– University of Copenhagen

The dawn of multimessenger astronomy

Today, the LIGO and Virgo collaborations have announced the detection of a new gravitational wave event, GW170817, which constitutes the first time that a binary neutron star merger has been detected with the LIGO observatory. This unique observation is even more compelling since the same collision was seen by the Fermi and INTEGRAL satellites as a result of a short gamma-ray burst (GRB) and, subsequently, across the electromagnetic spectrum, with radio, optical, and X-ray detections. These observations made it possible for the first time to pinpoint the source location of a gravitational wave event. The source was found to be in a galaxy 130 million light years away, known as NGC 4993.

The combined gravitational wave and gamma-ray observation of this event tells us that there was particle acceleration by the source, which provides insight into the merger process and also means that very high energy neutrinos might have been produced. The detection of neutrinos would reveal even more information about the merger, including the density and energy of the hadrons involved and the energy dissipation mechanisms.

In a joint effort by the ANTARES, IceCube, Pierre Auger, LIGO, and Virgo collaborations, scientists have searched for neutrino emission from this merger. The search looked for neutrinos in the GeV to EeV energy range and did not find any neutrino in directional coincidence with the host galaxy.

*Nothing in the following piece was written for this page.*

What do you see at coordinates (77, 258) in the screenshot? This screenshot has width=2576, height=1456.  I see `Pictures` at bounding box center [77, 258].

The nondetection agrees well with our expectation from short GRB models of observations at a large off-axis angle, which is most likely the case for the GRB detected in conjunction with GW170817. These results are being submitted to The Astrophysical Journal.

Artist's illustration of two merging neutron stars. (NSF/LIGO/Sonoma State University/A. Simonnet)

The detection of a gravitational wave event is always exciting news for astrophysicists, but having one also confirmed for the first time by other instruments that detect photons is even more exciting. It marks the beginning of a new era of multimessenger astrophysics. For IceCube scientists, it is another step toward the time when cosmic events will be detected and studied with neutrinos, light, and gravitational waves together.

Mohamed Rameez, who is a member of the IceCube group at the Niels Bohr Institute, helps to maintain the Astrophysical Multimessenger Observatory Network (AMON). This alert system allows for a fast distribution of astrophysical candidate events between a diverse array of different types of observatories. Individual candidate events have already a high probability to be messengers of astrophysical sources. However, a statistically significant detection of sources would require an immediate "follow-up" observation by AMON partners, coincident with the event time and position. This alert system is crucial in the case of gamma-ray detectors and optical telescopes, which cannot see the entire sky simultaneously, and thus need to be reoriented to point in a specific direction.

IceCube has already proven the existence of an extragalactic flux of astrophysical neutrinos. With a growing network of gravitational-wave detectors, it is expected that many more binary neutron star mergers will be discovered in the near future, expanding the capability to study these sources through high-energy neutrinos with IceCube.


The IceCube Neutrino Observatory, embedded down to 2.5 km deep under the South Pole, is the world's largest and most sensitive ‘telescope' for high energy neutrinos. With a cubic kilometer of instrumented ice it is the largest particle detector in the world.